== TASK TO COMPLETE ==
Copy out the entries below exactly as they stand, but only from the line containing "Given: Open node description document icon" through the line containing "Given: Collapse the 3D Gaussians panel".

== Dataset entries ==
---*---
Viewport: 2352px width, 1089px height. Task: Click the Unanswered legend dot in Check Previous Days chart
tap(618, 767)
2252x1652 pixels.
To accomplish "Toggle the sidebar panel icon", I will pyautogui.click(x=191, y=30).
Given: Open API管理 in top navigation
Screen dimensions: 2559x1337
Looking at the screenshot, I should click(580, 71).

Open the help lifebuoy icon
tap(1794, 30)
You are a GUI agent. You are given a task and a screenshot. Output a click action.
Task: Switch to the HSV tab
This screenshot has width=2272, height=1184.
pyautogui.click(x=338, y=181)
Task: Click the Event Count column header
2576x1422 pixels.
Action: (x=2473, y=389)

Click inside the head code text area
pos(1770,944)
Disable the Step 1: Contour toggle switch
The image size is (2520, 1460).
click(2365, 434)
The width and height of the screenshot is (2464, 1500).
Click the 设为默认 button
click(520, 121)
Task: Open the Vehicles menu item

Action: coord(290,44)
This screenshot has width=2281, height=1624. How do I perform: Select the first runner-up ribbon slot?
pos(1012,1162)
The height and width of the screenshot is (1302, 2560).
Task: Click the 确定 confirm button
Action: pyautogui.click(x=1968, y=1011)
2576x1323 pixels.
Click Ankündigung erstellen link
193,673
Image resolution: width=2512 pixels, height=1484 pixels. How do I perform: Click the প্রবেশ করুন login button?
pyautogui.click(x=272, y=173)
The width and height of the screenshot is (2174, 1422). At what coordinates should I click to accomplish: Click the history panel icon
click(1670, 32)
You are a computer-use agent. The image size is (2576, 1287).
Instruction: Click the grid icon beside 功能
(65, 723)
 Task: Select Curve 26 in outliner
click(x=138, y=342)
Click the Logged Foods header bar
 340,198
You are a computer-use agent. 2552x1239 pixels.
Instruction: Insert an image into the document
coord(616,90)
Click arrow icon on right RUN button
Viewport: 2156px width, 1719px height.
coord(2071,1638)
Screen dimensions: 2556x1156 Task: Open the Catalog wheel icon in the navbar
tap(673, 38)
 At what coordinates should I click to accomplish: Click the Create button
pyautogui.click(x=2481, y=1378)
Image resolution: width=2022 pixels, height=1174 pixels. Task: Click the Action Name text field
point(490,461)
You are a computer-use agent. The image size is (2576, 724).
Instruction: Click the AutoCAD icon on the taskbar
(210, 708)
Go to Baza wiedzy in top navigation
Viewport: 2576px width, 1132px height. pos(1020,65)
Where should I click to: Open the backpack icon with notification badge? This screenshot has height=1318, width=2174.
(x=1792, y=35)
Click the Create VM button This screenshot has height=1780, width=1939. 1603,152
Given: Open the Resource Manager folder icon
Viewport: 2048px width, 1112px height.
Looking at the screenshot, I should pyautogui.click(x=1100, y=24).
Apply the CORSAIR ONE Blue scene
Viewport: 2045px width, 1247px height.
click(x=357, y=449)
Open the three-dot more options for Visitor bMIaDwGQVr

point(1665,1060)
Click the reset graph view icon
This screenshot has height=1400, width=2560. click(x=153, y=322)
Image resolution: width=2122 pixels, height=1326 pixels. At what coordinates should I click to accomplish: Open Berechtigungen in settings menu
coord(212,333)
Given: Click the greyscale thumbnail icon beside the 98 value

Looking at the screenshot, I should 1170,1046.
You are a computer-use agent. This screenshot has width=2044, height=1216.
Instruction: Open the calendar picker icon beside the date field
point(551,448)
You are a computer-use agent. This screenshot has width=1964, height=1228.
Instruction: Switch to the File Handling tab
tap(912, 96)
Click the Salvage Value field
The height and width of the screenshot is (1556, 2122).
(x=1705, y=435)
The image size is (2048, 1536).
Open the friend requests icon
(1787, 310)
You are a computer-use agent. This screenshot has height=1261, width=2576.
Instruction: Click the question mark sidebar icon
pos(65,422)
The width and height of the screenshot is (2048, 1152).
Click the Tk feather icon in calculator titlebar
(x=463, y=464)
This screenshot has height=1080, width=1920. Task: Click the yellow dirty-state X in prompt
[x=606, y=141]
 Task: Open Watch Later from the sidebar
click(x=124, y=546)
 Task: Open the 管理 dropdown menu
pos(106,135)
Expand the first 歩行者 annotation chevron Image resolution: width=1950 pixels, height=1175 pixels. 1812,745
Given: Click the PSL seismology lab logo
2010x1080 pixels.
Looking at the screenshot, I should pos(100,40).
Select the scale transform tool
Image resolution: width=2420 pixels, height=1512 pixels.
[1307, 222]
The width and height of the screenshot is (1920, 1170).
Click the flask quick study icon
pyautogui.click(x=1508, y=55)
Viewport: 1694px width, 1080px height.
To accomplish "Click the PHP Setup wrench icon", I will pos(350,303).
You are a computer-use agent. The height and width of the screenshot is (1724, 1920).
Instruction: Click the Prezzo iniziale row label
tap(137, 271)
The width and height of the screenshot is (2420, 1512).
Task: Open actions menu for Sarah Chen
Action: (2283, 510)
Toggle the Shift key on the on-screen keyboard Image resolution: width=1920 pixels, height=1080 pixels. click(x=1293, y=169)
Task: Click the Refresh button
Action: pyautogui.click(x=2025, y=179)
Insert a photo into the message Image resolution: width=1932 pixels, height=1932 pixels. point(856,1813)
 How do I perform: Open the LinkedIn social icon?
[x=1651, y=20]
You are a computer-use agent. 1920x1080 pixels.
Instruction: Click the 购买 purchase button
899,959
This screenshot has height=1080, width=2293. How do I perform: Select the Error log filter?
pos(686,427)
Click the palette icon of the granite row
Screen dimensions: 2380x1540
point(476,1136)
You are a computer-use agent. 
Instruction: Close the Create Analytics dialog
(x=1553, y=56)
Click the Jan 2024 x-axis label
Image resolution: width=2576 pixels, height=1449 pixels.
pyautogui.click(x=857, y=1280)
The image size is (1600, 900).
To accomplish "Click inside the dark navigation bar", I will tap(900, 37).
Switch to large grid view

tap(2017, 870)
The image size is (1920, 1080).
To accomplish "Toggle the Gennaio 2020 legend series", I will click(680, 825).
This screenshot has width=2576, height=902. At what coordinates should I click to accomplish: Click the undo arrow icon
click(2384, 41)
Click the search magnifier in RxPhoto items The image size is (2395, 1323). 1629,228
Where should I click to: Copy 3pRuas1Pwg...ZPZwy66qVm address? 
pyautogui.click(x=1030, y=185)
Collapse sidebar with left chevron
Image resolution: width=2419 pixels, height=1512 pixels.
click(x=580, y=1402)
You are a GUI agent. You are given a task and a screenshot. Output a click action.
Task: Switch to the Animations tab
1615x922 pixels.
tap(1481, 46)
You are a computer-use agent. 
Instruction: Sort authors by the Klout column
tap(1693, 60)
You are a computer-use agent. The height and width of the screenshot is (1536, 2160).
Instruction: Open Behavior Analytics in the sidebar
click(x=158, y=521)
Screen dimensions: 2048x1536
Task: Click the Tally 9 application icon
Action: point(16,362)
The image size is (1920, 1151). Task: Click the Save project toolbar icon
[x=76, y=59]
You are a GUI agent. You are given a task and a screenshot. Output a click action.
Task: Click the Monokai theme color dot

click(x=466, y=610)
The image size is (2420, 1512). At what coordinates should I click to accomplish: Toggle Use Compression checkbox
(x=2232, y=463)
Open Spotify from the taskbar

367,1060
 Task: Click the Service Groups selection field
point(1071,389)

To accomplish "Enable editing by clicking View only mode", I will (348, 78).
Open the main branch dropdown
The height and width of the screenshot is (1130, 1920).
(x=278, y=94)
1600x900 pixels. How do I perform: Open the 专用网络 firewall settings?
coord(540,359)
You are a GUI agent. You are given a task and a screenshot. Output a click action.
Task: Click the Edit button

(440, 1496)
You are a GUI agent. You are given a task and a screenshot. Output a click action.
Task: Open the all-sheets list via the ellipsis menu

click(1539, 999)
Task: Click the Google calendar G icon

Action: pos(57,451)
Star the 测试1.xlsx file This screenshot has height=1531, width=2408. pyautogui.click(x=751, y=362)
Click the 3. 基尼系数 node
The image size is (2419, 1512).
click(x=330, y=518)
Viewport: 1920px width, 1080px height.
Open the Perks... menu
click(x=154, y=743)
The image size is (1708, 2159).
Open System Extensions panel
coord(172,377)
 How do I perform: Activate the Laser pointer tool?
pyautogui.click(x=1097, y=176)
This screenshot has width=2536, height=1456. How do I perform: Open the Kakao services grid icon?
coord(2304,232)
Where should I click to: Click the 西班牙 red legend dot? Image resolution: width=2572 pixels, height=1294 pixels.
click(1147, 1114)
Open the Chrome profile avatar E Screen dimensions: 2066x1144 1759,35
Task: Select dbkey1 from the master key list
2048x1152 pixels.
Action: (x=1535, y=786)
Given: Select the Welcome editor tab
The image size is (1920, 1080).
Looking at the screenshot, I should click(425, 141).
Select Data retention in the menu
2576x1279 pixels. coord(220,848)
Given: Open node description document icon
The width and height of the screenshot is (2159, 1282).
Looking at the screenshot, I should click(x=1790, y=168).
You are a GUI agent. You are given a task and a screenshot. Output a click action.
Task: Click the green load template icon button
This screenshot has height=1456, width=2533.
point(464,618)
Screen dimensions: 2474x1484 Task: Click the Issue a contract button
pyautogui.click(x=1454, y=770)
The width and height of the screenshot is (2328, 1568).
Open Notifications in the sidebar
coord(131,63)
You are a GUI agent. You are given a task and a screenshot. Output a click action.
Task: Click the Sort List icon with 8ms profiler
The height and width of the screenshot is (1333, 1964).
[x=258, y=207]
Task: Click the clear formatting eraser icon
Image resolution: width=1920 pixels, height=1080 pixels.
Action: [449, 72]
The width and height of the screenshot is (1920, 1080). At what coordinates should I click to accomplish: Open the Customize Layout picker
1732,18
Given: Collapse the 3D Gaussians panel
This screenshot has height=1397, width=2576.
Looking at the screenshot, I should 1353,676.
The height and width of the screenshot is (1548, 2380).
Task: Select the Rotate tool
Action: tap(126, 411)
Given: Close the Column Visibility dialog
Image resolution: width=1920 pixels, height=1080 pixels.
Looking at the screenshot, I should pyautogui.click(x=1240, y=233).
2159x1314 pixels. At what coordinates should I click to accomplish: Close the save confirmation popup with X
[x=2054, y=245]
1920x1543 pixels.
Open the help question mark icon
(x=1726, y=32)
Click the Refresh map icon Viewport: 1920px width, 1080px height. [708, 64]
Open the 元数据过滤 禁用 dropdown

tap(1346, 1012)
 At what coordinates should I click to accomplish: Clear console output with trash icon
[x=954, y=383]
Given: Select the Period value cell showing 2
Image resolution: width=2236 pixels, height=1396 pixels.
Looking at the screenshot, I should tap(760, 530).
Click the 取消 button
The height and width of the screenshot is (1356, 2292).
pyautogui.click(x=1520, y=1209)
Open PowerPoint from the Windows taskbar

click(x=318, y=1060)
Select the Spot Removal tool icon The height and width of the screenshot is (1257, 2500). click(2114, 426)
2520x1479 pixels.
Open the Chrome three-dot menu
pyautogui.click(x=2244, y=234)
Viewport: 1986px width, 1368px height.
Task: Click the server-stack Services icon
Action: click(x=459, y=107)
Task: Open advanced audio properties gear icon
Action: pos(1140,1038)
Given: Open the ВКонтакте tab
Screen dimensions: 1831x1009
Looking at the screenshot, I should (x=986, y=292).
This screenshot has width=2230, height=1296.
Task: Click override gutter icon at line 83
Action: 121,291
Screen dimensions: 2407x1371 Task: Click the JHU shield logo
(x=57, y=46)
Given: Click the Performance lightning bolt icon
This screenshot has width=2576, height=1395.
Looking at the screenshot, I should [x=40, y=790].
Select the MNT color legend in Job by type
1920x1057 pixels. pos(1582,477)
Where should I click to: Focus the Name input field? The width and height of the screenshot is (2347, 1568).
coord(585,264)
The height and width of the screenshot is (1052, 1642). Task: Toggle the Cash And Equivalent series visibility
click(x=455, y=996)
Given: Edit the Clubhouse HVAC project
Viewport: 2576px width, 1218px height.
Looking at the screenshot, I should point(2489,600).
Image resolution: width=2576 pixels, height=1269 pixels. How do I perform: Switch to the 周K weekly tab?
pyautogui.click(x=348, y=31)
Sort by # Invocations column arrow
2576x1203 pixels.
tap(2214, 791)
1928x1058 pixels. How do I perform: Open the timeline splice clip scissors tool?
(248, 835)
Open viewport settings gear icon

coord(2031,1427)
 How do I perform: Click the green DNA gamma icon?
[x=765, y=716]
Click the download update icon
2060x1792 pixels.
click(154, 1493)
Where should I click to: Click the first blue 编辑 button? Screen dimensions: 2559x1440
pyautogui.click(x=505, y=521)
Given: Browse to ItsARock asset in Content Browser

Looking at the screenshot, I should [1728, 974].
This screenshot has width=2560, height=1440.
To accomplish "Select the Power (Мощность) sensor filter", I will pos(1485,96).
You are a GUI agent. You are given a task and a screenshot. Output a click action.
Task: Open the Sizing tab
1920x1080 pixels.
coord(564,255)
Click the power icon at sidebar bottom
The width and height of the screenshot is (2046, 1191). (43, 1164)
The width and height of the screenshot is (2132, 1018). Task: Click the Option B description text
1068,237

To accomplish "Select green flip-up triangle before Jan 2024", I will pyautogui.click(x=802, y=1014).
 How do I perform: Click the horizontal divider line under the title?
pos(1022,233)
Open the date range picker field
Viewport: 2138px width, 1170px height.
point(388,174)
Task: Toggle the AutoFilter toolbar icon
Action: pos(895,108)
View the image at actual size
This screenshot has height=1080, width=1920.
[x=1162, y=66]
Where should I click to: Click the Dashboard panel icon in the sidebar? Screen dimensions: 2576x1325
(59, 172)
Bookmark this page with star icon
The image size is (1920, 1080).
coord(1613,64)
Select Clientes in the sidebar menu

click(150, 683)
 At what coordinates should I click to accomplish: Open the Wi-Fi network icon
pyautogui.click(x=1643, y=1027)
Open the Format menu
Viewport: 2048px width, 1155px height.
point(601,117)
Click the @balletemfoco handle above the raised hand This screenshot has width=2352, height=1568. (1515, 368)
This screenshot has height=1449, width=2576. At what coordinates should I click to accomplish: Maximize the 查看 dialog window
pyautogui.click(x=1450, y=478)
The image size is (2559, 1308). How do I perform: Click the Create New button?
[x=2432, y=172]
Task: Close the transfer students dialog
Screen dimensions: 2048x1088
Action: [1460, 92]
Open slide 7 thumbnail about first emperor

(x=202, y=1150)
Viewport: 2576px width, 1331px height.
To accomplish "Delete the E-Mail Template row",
---*---
== RESPONSE AREA ==
Given: Open node description document icon
The width and height of the screenshot is (2159, 1282).
Looking at the screenshot, I should click(x=1790, y=168).
You are a GUI agent. You are given a task and a screenshot. Output a click action.
Task: Click the green load template icon button
This screenshot has height=1456, width=2533.
point(464,618)
Screen dimensions: 2474x1484 Task: Click the Issue a contract button
pyautogui.click(x=1454, y=770)
The width and height of the screenshot is (2328, 1568).
Open Notifications in the sidebar
coord(131,63)
You are a GUI agent. You are given a task and a screenshot. Output a click action.
Task: Click the Sort List icon with 8ms profiler
The height and width of the screenshot is (1333, 1964).
[x=258, y=207]
Task: Click the clear formatting eraser icon
Image resolution: width=1920 pixels, height=1080 pixels.
Action: [449, 72]
The width and height of the screenshot is (1920, 1080). At what coordinates should I click to accomplish: Open the Customize Layout picker
1732,18
Given: Collapse the 3D Gaussians panel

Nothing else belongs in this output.